● INSTRUCTIONS FOR THE TASK
All records below must be retyped exactly.

● DATA SUPPLIED

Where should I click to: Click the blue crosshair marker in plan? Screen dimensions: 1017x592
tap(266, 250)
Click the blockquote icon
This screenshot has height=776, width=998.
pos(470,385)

● PROBLEM SOLUTION
Where should I click to: Click the blue crosshair marker in plan? Screen dimensions: 1017x592
tap(266, 250)
Click the blockquote icon
This screenshot has height=776, width=998.
pos(470,385)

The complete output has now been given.